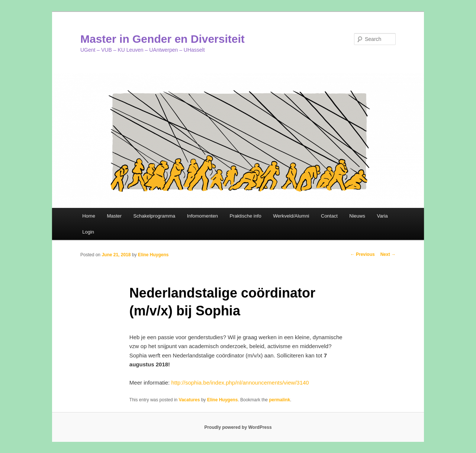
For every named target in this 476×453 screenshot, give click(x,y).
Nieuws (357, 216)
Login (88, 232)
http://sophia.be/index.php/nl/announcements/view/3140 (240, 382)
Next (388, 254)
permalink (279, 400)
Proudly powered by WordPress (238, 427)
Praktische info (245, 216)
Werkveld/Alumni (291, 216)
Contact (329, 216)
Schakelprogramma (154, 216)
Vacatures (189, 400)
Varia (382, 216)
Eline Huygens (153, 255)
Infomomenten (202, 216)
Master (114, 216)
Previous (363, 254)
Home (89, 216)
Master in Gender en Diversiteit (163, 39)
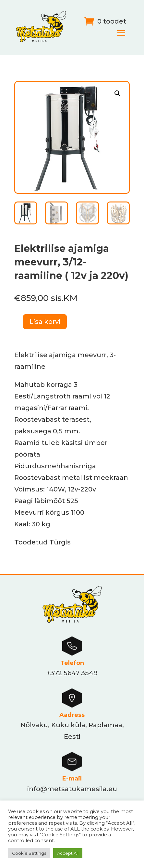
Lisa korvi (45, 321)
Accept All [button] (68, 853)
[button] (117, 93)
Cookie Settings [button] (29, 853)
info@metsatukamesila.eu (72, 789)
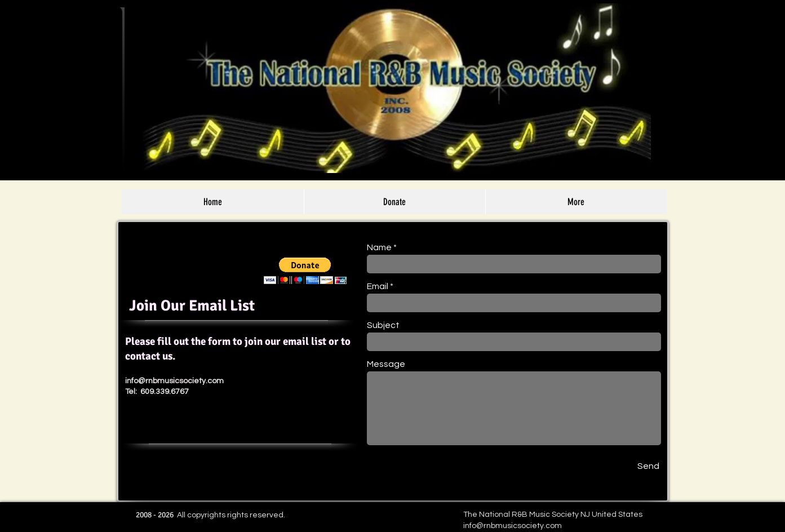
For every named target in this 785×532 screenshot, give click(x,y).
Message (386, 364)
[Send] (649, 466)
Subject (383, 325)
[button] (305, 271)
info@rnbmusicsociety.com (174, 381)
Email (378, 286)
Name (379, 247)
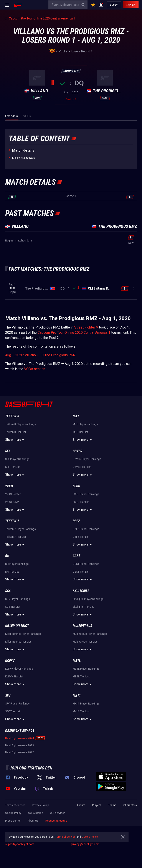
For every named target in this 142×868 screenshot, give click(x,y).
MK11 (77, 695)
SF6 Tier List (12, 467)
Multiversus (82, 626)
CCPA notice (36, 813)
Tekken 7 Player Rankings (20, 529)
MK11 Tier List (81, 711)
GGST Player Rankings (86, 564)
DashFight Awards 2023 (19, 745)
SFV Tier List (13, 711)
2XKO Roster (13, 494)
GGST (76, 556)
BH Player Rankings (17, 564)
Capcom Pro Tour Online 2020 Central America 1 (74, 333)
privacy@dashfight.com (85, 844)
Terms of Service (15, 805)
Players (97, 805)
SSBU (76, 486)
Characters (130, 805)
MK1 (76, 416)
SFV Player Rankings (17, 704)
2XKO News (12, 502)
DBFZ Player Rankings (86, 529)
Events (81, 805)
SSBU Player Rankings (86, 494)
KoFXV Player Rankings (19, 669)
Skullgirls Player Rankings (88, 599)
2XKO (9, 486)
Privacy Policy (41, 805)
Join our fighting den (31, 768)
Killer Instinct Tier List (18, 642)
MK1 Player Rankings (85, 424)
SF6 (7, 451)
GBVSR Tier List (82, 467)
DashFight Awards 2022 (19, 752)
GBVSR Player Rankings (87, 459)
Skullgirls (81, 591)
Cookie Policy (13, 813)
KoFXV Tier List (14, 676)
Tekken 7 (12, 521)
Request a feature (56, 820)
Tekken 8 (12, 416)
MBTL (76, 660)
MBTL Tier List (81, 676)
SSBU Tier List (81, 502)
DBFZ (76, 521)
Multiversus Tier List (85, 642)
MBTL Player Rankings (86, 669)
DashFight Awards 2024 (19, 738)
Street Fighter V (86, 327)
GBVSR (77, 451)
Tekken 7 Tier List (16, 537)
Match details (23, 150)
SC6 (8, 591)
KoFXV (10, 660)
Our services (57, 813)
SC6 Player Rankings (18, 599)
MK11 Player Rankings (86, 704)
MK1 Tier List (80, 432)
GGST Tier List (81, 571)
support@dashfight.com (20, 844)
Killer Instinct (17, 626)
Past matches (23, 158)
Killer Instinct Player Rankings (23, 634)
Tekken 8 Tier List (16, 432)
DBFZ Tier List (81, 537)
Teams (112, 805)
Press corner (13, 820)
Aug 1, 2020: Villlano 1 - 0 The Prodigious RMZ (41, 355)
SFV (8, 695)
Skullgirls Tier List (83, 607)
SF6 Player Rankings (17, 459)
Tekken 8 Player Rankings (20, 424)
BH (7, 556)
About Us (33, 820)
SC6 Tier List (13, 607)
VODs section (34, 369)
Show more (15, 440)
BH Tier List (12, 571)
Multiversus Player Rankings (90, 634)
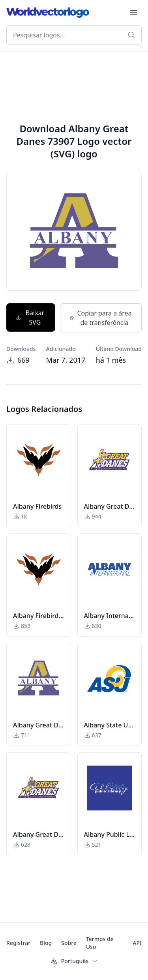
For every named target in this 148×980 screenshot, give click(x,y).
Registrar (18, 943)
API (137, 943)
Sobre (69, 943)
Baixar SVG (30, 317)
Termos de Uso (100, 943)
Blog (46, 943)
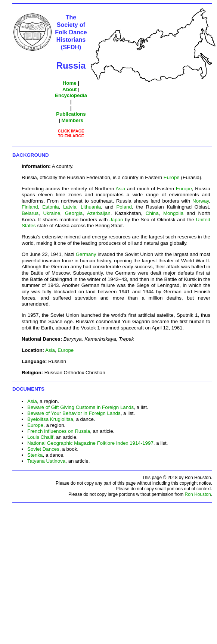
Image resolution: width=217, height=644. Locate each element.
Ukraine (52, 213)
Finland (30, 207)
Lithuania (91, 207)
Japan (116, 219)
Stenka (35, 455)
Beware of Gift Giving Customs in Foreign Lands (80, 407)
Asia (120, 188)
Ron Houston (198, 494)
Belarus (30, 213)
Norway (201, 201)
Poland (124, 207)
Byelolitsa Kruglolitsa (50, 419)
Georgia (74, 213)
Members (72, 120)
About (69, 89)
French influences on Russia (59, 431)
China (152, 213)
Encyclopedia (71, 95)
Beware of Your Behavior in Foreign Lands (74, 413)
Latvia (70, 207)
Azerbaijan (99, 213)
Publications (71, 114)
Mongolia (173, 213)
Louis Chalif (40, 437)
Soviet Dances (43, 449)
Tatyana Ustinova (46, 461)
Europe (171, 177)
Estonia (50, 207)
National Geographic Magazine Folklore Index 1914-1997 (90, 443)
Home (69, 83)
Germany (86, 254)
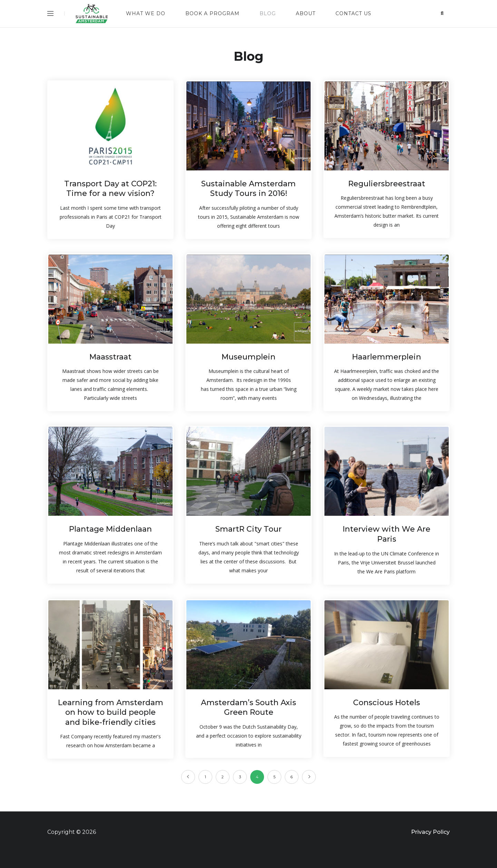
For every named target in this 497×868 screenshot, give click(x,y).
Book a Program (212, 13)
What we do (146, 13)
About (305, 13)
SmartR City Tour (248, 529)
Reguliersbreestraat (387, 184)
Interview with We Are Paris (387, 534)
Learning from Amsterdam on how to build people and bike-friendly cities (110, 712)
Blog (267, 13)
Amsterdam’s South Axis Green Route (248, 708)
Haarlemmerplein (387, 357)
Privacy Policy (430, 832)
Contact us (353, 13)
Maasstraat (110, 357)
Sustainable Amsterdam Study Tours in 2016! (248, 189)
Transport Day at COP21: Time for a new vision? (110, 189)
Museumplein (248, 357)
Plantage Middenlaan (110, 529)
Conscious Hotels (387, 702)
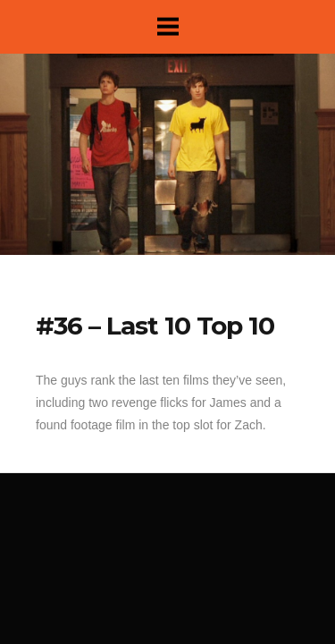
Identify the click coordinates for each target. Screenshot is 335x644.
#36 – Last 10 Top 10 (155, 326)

* * *

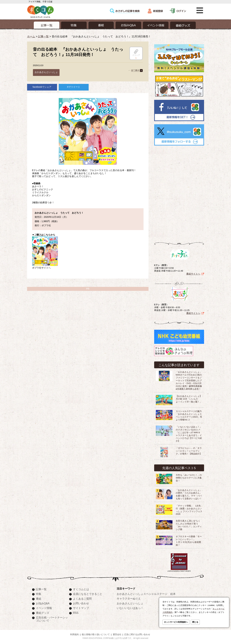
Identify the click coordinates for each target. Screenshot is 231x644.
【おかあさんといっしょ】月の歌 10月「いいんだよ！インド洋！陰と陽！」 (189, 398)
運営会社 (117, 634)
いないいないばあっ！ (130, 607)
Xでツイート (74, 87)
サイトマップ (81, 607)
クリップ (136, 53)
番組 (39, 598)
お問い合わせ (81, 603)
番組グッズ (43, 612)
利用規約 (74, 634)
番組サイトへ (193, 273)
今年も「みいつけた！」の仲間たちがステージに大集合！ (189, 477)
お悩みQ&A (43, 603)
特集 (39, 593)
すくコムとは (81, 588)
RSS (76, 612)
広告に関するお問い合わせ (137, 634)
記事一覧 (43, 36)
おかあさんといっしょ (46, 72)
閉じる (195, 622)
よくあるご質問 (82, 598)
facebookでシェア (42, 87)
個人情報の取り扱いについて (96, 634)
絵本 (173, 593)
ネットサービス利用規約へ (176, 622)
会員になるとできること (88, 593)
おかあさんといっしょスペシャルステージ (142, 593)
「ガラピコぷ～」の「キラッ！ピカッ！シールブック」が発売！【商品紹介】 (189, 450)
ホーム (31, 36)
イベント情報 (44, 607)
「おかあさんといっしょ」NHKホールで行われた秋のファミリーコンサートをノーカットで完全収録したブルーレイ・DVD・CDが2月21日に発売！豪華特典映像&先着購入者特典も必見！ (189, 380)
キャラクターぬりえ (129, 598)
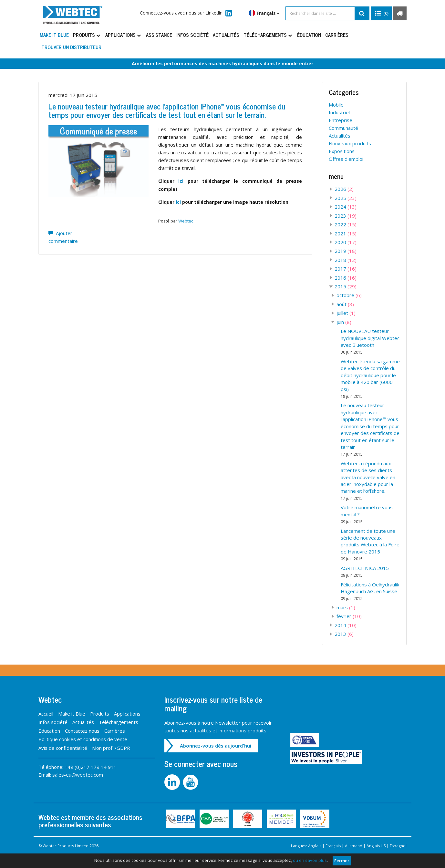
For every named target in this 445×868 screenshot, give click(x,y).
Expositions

...

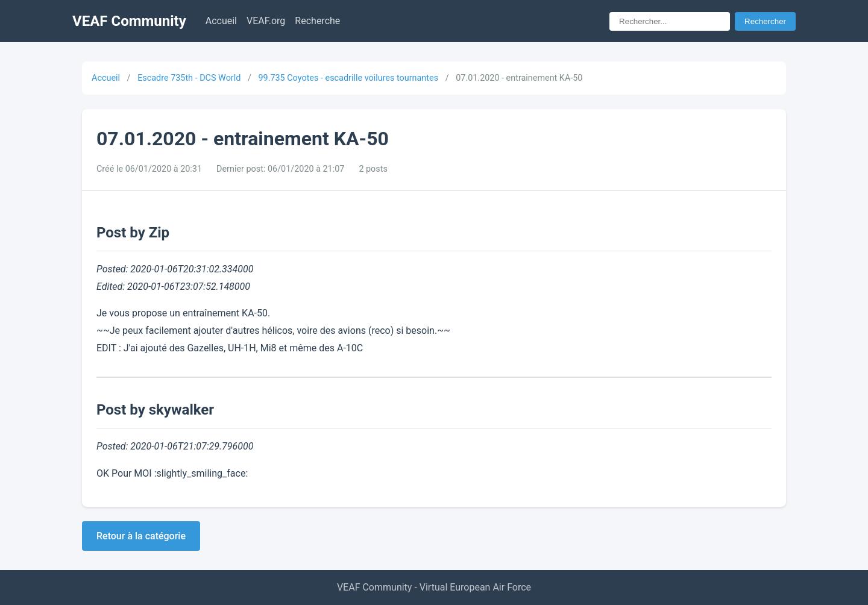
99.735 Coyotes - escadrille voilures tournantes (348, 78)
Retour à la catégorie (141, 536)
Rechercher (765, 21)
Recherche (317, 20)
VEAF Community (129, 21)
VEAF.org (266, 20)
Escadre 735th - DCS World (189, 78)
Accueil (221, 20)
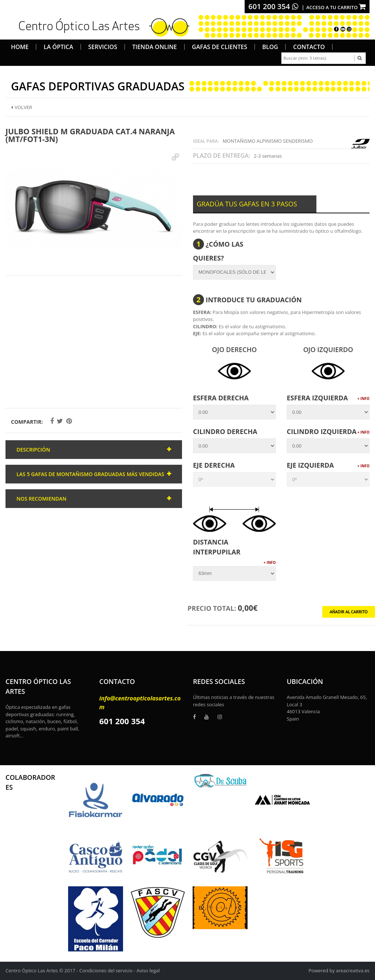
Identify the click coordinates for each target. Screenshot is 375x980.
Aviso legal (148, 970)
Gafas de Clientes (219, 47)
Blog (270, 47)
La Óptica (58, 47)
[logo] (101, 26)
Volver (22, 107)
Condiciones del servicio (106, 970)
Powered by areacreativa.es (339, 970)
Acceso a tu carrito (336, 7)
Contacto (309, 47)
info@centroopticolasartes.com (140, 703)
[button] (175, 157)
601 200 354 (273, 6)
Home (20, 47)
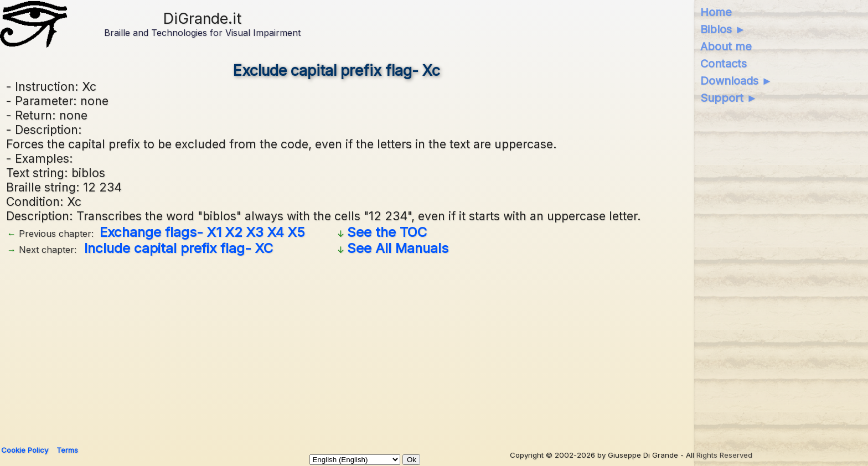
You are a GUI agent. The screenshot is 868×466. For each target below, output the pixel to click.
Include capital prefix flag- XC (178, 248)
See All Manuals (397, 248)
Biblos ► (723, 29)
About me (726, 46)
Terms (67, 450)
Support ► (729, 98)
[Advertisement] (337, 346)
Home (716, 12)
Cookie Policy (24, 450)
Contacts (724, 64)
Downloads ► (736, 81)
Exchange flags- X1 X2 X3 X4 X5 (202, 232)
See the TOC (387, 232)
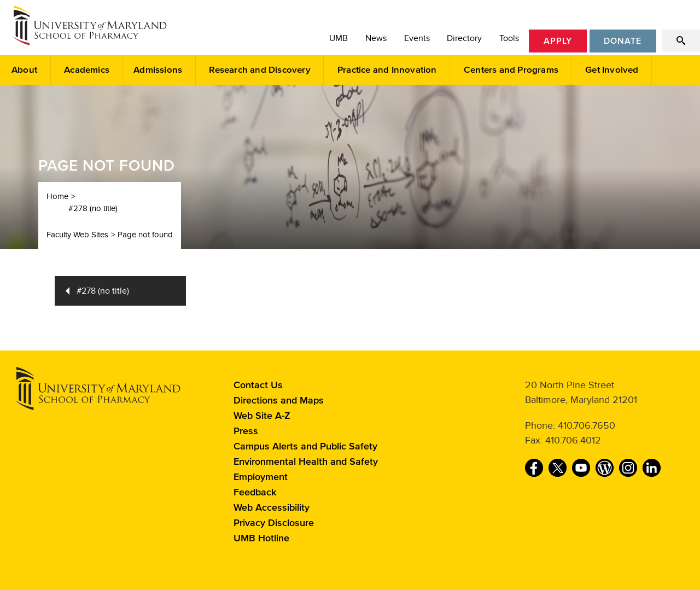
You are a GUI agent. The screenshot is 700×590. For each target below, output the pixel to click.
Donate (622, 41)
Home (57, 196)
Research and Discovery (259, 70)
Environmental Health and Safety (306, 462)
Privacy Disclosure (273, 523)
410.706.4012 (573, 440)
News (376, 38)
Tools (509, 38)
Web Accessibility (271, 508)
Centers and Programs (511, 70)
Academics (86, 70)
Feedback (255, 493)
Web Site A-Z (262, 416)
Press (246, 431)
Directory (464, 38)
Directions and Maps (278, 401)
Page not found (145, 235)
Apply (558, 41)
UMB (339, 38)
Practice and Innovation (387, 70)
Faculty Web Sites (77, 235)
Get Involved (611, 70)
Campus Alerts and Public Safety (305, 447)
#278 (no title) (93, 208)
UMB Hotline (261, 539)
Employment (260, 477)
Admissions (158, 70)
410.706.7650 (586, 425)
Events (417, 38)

**Task instructions**
Convert the records into a numbered list, starting at the line that contains "support@dashfight.com (20, 844)" and ending at the line that contains "About (69, 89)". Skip any blank lines, and leave the pictures out of the answer.

**Solved exercise**
1. support@dashfight.com (20, 844)
2. Killer Instinct (17, 626)
3. Past matches (23, 158)
4. Killer Instinct Player Rankings (23, 634)
5. Tekken 8 Tier List (16, 432)
6. DBFZ Tier List (81, 537)
7. Teams (112, 805)
8. Press corner (13, 820)
9. Aug 1, 2020: Villlano 1 - 0 The Prodigious RMZ (41, 355)
10. SFV (8, 695)
11. Skullgirls Tier List (83, 607)
12. SF6 Player Rankings (17, 459)
13. Tekken 8 Player Rankings (20, 424)
14. BH (7, 556)
15. About Us (33, 820)
16. SC6 Tier List (13, 607)
17. VODs section (34, 369)
18. Show more (15, 440)
19. BH Tier List (12, 571)
20. Multiversus Player Rankings (90, 634)
21. For every named target in this 148×980 screenshot, give click(x,y).
22. Registrar (18, 943)
23. API (137, 943)
24. Sobre (69, 943)
25. Baixar SVG (30, 317)
26. Termos de Uso (100, 943)
27. Blog (46, 943)
28. Image resolution: width=217, height=644. Locate each element.
29. Ukraine (52, 213)
30. Finland (30, 207)
31. Lithuania (91, 207)
32. Japan (116, 219)
33. Stenka (35, 455)
34. Beware of Gift Giving Customs in Foreign Lands (80, 407)
35. Asia (120, 188)
36. Ron Houston (198, 494)
37. Belarus (30, 213)
38. Norway (201, 201)
39. Poland (124, 207)
40. Byelolitsa Kruglolitsa (50, 419)
41. Georgia (74, 213)
42. Members (72, 120)
43. About (69, 89)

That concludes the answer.